BEHIND THE SCENES: Cameras and Lenses Used to Shoot 54 Films Featuring in Cannes
The world’s best cinematographers talk about how they created the look of the highly anticipated features about to premiere at Cannes.
IndieWire reached out to the cinematographers whose feature films are premiering at the Cannes Film Festival to find out which cameras and lenses they used and, more importantly, why these were the right tools to create the visual language of their films.

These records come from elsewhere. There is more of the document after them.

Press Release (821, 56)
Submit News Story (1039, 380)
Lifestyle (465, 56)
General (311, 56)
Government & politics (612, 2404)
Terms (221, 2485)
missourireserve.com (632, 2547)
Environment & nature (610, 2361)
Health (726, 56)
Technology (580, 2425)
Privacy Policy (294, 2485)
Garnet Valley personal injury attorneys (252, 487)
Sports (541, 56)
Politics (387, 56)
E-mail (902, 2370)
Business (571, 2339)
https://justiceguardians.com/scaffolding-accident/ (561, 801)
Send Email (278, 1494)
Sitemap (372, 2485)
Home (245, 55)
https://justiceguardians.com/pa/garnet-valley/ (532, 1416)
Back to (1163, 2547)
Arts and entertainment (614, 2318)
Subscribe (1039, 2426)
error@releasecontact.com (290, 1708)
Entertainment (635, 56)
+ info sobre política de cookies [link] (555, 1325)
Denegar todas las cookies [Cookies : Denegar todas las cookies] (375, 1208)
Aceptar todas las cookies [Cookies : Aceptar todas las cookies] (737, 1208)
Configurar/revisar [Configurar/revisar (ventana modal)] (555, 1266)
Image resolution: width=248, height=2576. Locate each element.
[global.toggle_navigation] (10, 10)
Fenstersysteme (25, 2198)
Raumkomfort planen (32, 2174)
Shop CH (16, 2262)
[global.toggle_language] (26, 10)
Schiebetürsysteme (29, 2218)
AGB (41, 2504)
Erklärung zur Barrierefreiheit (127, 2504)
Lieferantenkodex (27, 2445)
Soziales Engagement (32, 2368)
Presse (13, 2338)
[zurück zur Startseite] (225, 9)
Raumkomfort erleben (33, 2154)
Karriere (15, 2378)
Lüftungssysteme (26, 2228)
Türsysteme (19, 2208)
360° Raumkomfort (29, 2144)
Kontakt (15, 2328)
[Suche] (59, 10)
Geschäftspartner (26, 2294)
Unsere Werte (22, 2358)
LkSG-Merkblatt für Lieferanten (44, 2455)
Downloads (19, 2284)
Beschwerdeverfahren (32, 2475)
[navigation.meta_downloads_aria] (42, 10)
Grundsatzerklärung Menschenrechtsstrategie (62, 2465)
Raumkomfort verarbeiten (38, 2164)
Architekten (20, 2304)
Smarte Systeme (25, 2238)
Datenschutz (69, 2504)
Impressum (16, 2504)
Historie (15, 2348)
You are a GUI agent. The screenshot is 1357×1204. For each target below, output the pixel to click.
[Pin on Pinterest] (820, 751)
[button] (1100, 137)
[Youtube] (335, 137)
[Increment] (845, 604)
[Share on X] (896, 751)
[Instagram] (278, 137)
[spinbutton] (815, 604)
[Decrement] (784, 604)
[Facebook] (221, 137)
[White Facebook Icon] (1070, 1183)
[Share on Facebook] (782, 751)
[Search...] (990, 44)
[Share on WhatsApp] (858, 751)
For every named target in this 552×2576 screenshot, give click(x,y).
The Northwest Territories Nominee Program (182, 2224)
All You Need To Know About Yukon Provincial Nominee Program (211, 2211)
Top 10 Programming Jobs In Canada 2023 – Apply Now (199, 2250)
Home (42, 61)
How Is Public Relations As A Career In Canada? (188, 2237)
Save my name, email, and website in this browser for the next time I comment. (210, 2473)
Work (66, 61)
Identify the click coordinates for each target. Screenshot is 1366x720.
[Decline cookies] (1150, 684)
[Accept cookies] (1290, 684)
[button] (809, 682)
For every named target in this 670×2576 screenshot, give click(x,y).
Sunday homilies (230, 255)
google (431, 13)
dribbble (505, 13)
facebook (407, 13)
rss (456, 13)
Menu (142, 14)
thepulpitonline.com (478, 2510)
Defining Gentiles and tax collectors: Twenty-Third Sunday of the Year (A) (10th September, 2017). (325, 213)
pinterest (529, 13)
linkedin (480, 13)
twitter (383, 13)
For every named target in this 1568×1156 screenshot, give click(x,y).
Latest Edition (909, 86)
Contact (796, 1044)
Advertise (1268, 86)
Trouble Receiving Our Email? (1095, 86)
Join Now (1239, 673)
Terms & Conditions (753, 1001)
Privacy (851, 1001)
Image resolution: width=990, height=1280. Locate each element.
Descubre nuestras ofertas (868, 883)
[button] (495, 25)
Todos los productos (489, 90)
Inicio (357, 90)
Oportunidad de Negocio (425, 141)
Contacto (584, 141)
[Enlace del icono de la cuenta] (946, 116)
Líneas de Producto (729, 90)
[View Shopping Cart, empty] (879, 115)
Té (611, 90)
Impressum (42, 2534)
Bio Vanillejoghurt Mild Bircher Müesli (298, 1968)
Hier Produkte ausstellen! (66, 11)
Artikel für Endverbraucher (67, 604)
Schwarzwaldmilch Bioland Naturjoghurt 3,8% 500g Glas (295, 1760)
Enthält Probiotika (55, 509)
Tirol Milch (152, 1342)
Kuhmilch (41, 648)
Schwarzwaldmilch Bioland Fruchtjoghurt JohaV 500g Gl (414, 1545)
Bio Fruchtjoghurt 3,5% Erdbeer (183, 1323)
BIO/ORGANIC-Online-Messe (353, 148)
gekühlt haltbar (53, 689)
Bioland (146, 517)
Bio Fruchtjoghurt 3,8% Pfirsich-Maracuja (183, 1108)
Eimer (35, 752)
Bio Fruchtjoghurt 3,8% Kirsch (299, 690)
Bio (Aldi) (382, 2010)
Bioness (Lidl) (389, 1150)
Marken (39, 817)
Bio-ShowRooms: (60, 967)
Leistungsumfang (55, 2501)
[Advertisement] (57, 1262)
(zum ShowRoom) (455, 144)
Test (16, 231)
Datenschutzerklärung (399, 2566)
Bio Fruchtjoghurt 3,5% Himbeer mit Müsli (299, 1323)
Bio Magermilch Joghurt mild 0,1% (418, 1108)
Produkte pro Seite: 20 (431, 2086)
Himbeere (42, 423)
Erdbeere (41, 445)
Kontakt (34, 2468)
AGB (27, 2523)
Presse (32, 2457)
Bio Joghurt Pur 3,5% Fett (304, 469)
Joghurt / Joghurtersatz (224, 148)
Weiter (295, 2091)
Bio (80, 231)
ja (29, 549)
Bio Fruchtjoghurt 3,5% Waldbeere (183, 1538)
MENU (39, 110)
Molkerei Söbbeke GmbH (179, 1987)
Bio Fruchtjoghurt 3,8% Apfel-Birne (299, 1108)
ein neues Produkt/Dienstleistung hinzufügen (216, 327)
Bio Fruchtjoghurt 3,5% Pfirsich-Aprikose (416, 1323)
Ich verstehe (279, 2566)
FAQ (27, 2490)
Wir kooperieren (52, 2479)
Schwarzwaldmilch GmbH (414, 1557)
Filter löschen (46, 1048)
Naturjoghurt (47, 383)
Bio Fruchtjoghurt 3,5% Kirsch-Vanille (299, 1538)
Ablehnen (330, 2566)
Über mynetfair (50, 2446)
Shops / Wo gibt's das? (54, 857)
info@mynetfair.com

Dir: Mati Diop, DoP: Claire Mathon
Format: Digital, 1.66 aspect ratio, post production was done in 2K
Camera: Red Epic 5K and Panasonic Varicam35 4K
Lens: Angenieux 45/120 and 25/250, and Zeiss lenses T1.3
Mathon: We chose the Red Epic to shoot daytime, to give romance to images that were captured in a documentary way, and to enhance the sun-drenched sets. We wanted to make a film that was visually arresting but remained very grounded in reality.
We chose Varicam at night for its great sensitivity that allowed us to visibly film neighbourhoods of Dakar almost plunged into darkness. The texture is a bit matte, and the rendering of flares and shine, especially on the skin, work with the fantastical dimension of the film while still capturing the soul of the Senegalese capital. We wanted the viewer to feel the dust, humidity and the ocean spray.
“Atlantics” is a movie of ghosts. The work on the materials, the elements (setting sun, ocean, etc.) and the ability to capture black skin in the night was very important.
The lightness of the chosen tools allowed me to shoot the film either on my shoulder with an easyrig (mostly) or on foot with a very long focal length, in a documentary approach: I could turn fast, catch things on the fly, and improvise in the moment.